Даже один из большевистских комиссаров (кажется, комиссар земледелия) однажды вызвал мою дочь к себе и конфиденциально сказал ей: «Я не знаю, где находится ваш отец, но если бы с ним что случилось — обратитесь ко мне. Я сделаю все возможное, чтобы ему помочь, так как многим ему обязан».
Когда дочь сообщила мне об этом разговоре и назвала фамилию комиссара, эта фамилия не смогла объяснить мне его внимательного ко мне отношения. Впоследствии дело объяснилось: в 1906 году, когда я был редактором симферопольской газеты «Жизнь Крыма», у нас служил репортером скромный молодой еврей. Он стремился ехать учиться в Москву, но не мог жить без заработка и однажды обратился ко мне с просьбой дать ему рекомендацию в редакцию «Русских Ведомостей». Так как он внушал мне доверие, то я удовлетворил его просьбу, и при моем содействии он стал репортером московской газеты. Из репортеров он выбился потом во второстепенные журналисты, а после октябрьского переворота, в качестве партийного большевика, стал делать революционную карьеру. Я забыл фамилию этого человека, но до сих пор вспоминаю о нем с благодарностью за проявленные ко мне добрые чувства — вопреки готтентотской морали, свойственной большинству его партийных товарищей.
На этот раз большевики пришли в Крым уже в значительной степени организованной силой. Если год тому назад крымские жители страдали от кровавых подвигов севастопольских матросов и вообще от всех ужасов большевистской анархии, то теперь тяжесть большевистской власти заключалась скорее в обратном: в стремлении регламентировать жизнь в мельчайших ее проявлениях. В городах все помещения были переписаны, квартиры и комнаты вымерены и перенумерованы, а жителей разверстывали по нумерованным комнатам, как вещи по кладовым.
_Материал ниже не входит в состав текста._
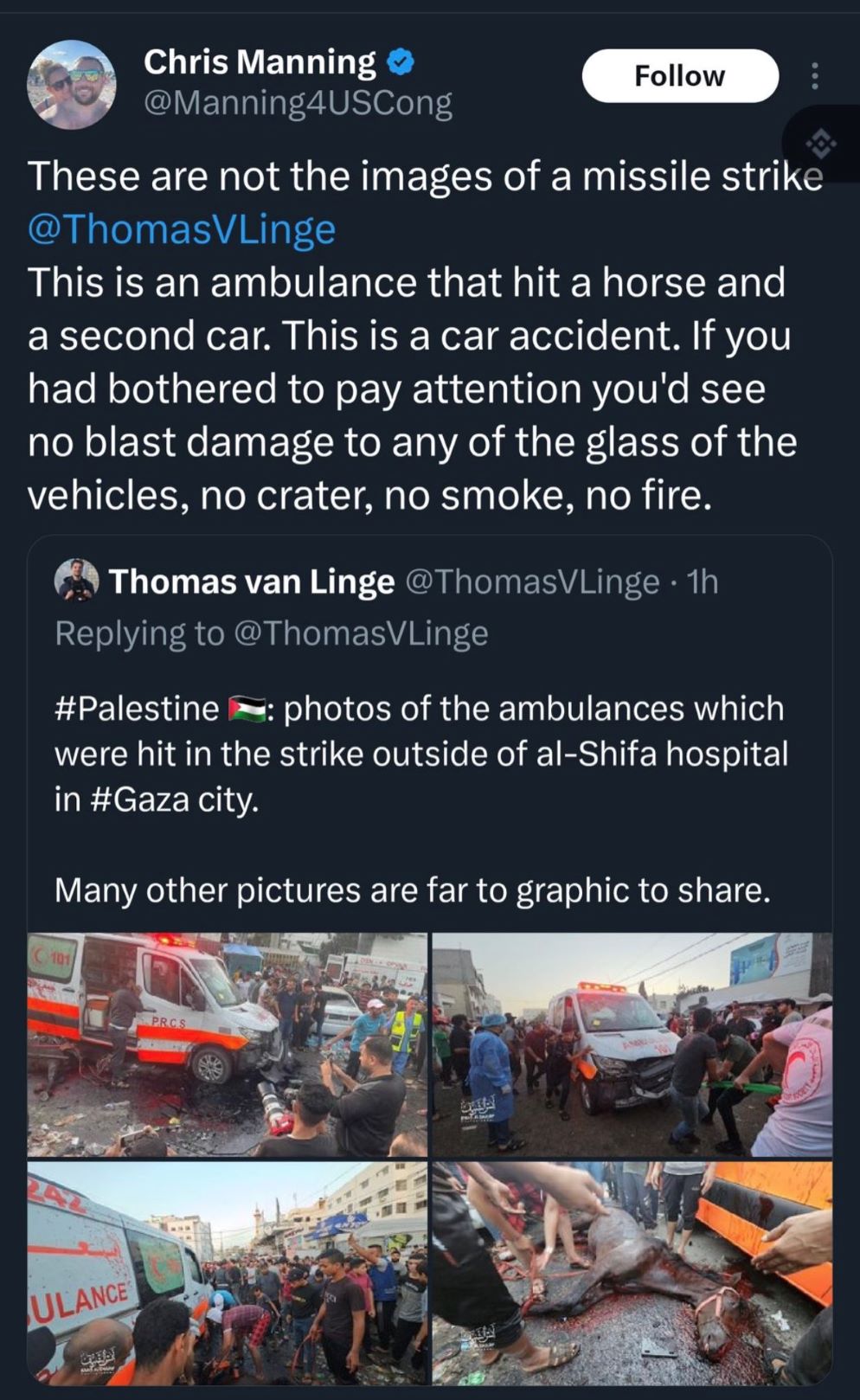
Task: Click the blue verified badge beside Chris Manning
Action: click(399, 61)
Была, как и в других местах, введена трудовая повинность. На улицах устраивали облавы на прохожих, гнали случайно пойманных людей грузить поезда, отправляли на фронт копать окопы и т. п. Но убийств и расстрелов, из страха перед которыми столько народа бежало из Крыма, не было.
За все три месяца пребывания большевиков в Крыму было расстреляно лишь несколько человек в Ялте, и то уже перед самым уходом большевиков, в суете и панике.
Эта бескровность большевистского режима объяснялась главным образом тем, что между уходом добровольческих войск и вступлением Красной армии прошло два-три дня, в течение которых во всех городах Крыма образовались революционные комитеты из местных большевиков. Во главе областного симферопольского Ревкома оказалась убежденная большевичка, но добрая и хорошая женщина, «товарищ Лаура» (учительница местной гимназии по фамилии Багатурьянц), решительно противившаяся всякому пролитию крови.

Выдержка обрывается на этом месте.